=== Document segment ===

Why no cow prepares a meal for the herd


Most blogs I have written here about the question what a person is are about personal identity in time. So they go into the question what makes that I am still the same person as many years ago. Another question is what the characteristics of personhood are, so what distinguishes a person from a non-person, like, for instance, a human being from an animal (or from most animals, for some animals certainly have personhood in a way). This question was dealt with by J. David Velleman in his recent article “Sociality and solitude”. I shall not discuss the article here, but the following passage caught my eye. It says a lot about who we are as a person:

Visiting a museum is a human sort of grazing, but visiting with a companion is not just a case of grazing in the same place  …; it is a case of two going together … The mere personhood of another person, which makes him eligible for going together, is of value even in the absence of any personal relationship. (p. 332)

Velleman is referring here to Aristotle’s description of friendship. Aristotle sees friendship as “two going together”, which he contrasts with “the case of cattle, grazing in the same place”. Grazing cows in a herd are doing the same: grazing. But each cow grazes for herself. Cows in a herd do not have a common (or joint) intention, but they have an intention in common. (ibid.)
Also man can behave like a grazing cow in a herd and he often does! For instance, when someone walks alone through a museum and looks at the paintings one after another while ignoring the other visitors present. But it doesn’t need to be a mere individual activity. The same action can be done together with a friend, wife or husband, child, and so on. Then one has a joint intention performed in a joint action, and usually one talks with the partner about what one sees. This possibility of having a common intention – to be distinguished from an intention in common – is a characteristic of personhood, so Velleman, and I agree. It doesn’t need to be so that one jointly shares attentions only with people one knows. If I want to bring the piano upstairs I can hire a hand for helping me. I don’t need to know the guy, as long as he is prepared to help me for a remuneration.

=== Provided material ===

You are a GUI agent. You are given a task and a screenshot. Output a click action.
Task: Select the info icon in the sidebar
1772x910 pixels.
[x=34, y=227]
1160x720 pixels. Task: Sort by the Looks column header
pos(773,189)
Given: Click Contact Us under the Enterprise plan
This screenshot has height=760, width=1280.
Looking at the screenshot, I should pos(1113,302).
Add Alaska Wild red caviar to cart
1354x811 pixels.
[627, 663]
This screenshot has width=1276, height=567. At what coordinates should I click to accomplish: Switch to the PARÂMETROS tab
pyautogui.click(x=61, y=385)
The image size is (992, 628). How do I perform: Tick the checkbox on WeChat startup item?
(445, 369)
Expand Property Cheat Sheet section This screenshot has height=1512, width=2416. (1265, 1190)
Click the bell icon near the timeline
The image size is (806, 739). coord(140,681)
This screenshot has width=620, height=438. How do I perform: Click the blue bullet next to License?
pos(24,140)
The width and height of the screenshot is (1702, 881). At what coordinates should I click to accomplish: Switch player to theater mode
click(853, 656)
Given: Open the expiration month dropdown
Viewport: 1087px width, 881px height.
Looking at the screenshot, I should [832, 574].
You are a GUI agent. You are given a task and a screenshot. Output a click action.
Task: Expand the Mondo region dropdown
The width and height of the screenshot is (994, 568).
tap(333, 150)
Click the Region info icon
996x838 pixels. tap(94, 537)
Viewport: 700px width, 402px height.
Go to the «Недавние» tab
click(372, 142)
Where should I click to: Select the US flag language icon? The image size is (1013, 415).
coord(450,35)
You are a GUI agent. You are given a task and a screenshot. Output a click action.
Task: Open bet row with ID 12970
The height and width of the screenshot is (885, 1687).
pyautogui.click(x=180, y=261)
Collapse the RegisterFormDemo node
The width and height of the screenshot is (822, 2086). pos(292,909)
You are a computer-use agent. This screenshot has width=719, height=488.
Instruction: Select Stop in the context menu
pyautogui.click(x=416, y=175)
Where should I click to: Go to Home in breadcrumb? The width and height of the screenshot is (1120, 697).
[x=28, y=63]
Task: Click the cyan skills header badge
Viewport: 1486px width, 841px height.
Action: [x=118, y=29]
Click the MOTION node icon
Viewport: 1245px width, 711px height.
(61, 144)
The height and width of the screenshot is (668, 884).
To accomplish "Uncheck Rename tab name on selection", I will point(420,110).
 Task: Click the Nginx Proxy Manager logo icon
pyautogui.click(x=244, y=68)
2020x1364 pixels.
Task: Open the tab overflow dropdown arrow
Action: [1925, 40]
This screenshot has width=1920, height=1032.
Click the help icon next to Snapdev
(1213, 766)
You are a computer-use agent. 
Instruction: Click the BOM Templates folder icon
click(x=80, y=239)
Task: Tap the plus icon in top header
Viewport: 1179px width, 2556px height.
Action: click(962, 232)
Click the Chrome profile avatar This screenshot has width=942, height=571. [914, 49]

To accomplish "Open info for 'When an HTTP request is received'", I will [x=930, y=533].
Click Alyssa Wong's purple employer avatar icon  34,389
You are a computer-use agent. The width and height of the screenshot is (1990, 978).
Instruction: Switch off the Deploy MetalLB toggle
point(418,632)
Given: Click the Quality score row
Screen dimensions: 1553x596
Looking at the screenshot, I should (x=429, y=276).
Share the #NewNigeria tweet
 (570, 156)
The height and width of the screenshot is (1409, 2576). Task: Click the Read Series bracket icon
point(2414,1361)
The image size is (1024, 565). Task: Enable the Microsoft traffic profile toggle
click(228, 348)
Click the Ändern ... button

===

Problems and tasks:
1) In the personhood blog post, what is the title of the recent article by J. David Velleman?
2) From the personhood blog post, extract the text between "Also man can" and "for a remuneration.", inclusive.
3) Does the personhood blog post support each statement below? Answer yes or no for each, quoting the deciding words.
(a) Aristotle contrasts friendship with cattle grazing in the same place.
(b) Cows in a herd share a joint intention.
(c) The writer would need to know a hired hand personally before getting help with the piano.

Complete answers:
1) “Sociality and solitude”

2)
Also man can behave like a grazing cow in a herd and he often does! For instance, when someone walks alone through a museum and looks at the paintings one after another while ignoring the other visitors present. But it doesn’t need to be a mere individual activity. The same action can be done together with a friend, wife or husband, child, and so on. Then one has a joint intention performed in a joint action, and usually one talks with the partner about what one sees. This possibility of having a common intention – to be distinguished from an intention in common – is a characteristic of personhood, so Velleman, and I agree. It doesn’t need to be so that one jointly shares attentions only with people one knows. If I want to bring the piano upstairs I can hire a hand for helping me. I don’t need to know the guy, as long as he is prepared to help me for a remuneration.

3)
(a) Yes: "Aristotle sees friendship as “two going together”, which he contrasts with “the case of cattle, grazing in the same place”."
(b) No: "Cows in a herd do not have a common (or joint) intention, but they have an intention in common."
(c) No: "I don’t need to know the guy, as long as he is prepared to help me for a remuneration."